Mash argues the condition is the result of an interaction between genes and environment: the gene remains silent until triggered by something like alcohol, drugs, stress or sleep deprivation — anything that affects dopamine. "It's always the same. The presentation is the same, the behavioural syndrome is the same, the hyperthermia is there, and the phenomenon of sudden death is there. And it doesn't matter whether they were restrained, or hogtied, or pepper sprayed or tasered — it's the same."
"This is a condition where law enforcement doesn't have a lot of options ... now, if you just left someone with excited delirium in the woods, I mean, what would happen to them? We don't know the answer. We've had purported excited delirium deaths where there were no police involved."
Yet, here's the rub. Those who die of "excited delirium" usually do so while in police custody, often after having been tasered.
To be sure, it's not a disease invented by the RCMP. In fact, they are late to the adoption of "excited delirium" as a condition. As early as 1849, Dr. Luther Bell described the inexplicable sudden death of psychotic patients as "acute exhaustive mania," while Dr. Charles Wetli coined the term "excited delirium" in 1985 to explain sudden death in recreational cocaine users.
Yet, so convinced are police that "excited delirium" is a legitimate condition that PoliceOne.com, an international information website for police officers, includes a direct link to an excited delirium training video created by the Las Vegas Police Department.
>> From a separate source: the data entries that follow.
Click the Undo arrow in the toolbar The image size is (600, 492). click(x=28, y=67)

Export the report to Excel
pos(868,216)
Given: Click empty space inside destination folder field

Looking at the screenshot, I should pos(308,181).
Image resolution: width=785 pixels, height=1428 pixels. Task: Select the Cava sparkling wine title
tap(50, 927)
In the video, Sherriff Bill Young even asserts that excited delirium leads people to blame police for deaths they didn't cause.
The video explicitly recommends using tasers to override the central nervous system, incapacitating the suspect just long enough for officers to properly restrain him. In a dramatization, a handcuffed suspect lies on the ground, surrounded by 7 officers. They place no weight on him and eventually turn him on his back and sit him upright. Nothing is done that might constrain the suspect's breathing, a point PoliceOne.com is careful to caution against.
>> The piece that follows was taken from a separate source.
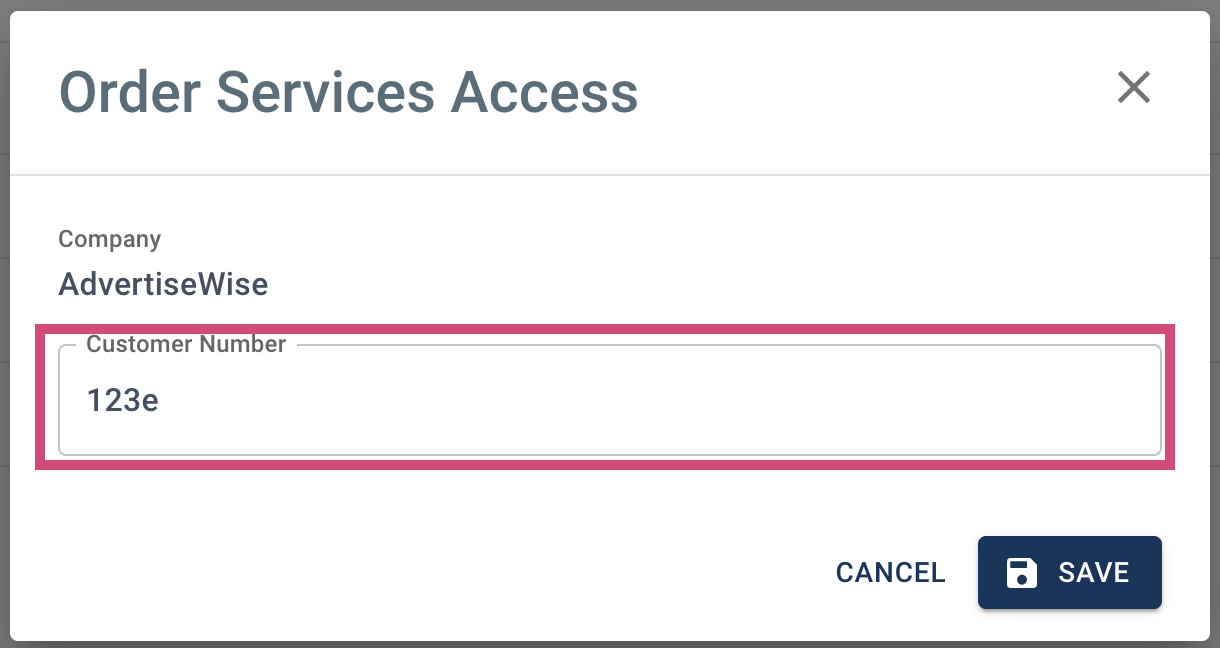Focus the Customer Number input field
Viewport: 1220px width, 648px height.
(x=610, y=400)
The latter is by no means moot — the link between restraint, excited delirium and oxygen supply has long been the subject of debate and concern.
A 1998 review of 21 cases of unexpected deaths in people in a state of excited delirum — 18 of which were people in police custody — found that all "suddenly lapsed into tranquility shortly after being restrained (CMAJ 1998:158[12]: 1603-07). In all 21 cases, the victims had been restrained either face-down or through pressure applied to their necks. In 12 cases, excited delirium was brought on by a psychiatric disorder. In 8 cases, cocaine was the culprit. In 8 cases, the victims suffered chest compression from the weight of 1–5 people.
The study concluded that "the possibility that positional asphyxia contributes to unexpected death in people in states of excited delirium cannot be ignored." Those suffering from excited delirium were in need of more than the usual amount of oxygen, yet the techniques used to restrain them could restrict their ability to breathe.
Dawe is sympathetic to people faced with the task of controlling situations like Dziekanski's. "I wouldn't want to lay blame on anyone." He'd like to enhance cooperation between police, paramedics and mental-health professionals, so that police could have "a broader range of options" when dealing with such cases. St. Michael's has partnered up with 2 downtown Toronto police divisions to create a "mobile crisis intervention team" — a constable and a mental-health nurse who deal with 911 dispatches involving emotionally disturbed people. The idea is to decriminalize mental health issues and reduce visits to the prison and the hospital.
"If something good can come out of tragedy, it's that perhaps we can develop a different approach to these situations," Dawe adds.